Items listed in a dataset
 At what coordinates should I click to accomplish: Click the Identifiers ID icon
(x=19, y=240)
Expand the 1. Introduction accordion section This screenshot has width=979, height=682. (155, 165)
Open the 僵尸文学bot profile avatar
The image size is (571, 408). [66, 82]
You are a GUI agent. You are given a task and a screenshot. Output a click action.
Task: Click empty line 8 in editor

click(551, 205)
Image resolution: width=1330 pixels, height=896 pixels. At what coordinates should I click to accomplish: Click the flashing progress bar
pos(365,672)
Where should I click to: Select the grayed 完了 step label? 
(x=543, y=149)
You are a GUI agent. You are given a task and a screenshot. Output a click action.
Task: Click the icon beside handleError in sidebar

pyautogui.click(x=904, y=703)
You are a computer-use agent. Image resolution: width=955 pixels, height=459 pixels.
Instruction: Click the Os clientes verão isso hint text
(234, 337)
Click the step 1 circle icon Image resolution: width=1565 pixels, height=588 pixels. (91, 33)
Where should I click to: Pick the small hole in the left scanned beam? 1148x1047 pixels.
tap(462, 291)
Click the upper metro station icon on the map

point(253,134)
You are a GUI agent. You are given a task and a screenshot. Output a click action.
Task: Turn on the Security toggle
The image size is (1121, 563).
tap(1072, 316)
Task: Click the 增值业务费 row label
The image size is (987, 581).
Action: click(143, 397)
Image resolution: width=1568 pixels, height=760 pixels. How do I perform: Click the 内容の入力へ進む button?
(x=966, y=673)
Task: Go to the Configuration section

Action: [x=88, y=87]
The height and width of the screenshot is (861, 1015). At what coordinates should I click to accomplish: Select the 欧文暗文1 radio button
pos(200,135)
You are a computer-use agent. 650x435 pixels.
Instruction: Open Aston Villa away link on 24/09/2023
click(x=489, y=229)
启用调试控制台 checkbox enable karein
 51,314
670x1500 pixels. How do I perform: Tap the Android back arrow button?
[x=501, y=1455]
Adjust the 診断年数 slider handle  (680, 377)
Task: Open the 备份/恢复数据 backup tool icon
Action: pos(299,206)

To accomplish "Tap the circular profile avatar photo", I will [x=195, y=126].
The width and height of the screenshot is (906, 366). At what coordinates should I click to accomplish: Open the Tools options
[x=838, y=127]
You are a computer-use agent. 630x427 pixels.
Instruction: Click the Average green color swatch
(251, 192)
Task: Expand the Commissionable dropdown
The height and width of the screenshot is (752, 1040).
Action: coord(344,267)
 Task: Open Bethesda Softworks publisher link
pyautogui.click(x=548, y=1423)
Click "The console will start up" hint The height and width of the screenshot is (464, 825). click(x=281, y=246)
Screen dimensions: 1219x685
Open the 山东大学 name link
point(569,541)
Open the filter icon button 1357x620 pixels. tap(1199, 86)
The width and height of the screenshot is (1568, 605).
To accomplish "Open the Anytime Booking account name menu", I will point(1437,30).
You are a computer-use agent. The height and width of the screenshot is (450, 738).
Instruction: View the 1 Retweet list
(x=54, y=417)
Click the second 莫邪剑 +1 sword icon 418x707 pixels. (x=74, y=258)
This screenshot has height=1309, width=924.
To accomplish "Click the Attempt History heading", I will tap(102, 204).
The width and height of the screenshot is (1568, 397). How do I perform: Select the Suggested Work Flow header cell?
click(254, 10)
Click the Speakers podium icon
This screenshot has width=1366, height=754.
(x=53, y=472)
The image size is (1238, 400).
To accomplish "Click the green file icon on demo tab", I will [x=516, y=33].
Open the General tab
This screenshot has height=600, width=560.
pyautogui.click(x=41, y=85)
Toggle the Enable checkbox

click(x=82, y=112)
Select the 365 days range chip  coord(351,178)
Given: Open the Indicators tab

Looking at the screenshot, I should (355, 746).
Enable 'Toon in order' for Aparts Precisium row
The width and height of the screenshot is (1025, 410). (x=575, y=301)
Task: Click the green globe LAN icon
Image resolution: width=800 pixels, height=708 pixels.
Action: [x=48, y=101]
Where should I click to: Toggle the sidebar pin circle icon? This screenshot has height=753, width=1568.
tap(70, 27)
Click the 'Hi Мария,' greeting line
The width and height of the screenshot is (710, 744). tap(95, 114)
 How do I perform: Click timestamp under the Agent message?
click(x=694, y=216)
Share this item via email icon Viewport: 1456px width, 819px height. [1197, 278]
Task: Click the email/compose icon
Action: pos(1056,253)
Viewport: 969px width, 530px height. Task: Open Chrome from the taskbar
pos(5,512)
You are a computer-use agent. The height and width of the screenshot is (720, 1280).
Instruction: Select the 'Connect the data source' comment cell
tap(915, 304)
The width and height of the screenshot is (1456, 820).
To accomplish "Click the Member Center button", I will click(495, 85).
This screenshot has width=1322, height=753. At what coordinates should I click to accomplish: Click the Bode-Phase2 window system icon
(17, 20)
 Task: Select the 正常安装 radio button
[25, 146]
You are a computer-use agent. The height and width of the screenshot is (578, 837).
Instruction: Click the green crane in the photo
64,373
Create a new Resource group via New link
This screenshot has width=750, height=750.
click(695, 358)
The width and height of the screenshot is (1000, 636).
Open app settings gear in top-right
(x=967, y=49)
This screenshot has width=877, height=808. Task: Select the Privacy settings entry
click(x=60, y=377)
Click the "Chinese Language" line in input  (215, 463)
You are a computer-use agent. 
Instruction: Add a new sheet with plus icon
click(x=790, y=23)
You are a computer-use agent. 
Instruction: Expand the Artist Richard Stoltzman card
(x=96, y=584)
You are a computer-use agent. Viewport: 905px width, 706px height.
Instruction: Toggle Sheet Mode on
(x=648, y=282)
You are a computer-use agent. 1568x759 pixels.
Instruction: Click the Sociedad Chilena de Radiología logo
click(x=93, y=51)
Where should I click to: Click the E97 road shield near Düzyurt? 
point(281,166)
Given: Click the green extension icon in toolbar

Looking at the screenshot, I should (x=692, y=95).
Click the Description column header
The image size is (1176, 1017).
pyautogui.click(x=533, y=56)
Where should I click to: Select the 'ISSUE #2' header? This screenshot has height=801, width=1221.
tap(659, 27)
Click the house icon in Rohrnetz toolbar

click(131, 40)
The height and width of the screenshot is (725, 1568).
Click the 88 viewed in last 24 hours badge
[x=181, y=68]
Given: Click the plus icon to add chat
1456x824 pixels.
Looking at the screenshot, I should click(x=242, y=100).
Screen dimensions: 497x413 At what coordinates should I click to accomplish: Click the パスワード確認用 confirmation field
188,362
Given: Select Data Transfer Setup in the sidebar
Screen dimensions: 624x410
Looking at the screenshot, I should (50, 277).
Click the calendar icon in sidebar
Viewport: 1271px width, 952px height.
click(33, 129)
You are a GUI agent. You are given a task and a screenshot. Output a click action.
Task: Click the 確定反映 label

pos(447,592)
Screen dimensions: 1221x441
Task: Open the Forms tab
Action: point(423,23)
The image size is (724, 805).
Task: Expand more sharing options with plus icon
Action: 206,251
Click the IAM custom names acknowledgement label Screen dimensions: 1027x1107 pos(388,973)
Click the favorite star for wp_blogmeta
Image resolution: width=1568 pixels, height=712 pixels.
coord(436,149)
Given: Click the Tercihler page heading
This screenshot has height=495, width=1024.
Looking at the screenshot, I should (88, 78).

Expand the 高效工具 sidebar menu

(Aim of the exercise): Working through the records, copy each line in which the word "computer" appears.

(Output of the task):
You are a computer-use agent. Image resolution: width=955 pixels, height=459 pixels.
You are a computer-use agent. 650x435 pixels.
You are a computer-use agent. 630x427 pixels.
You are a computer-use agent. The height and width of the screenshot is (450, 738).
You are a computer-use agent. The height and width of the screenshot is (720, 1280).
You are a computer-use agent. The height and width of the screenshot is (578, 837).
You are a computer-use agent. 
You are a computer-use agent. 
You are a computer-use agent. Viewport: 905px width, 706px height.
You are a computer-use agent. 1568x759 pixels.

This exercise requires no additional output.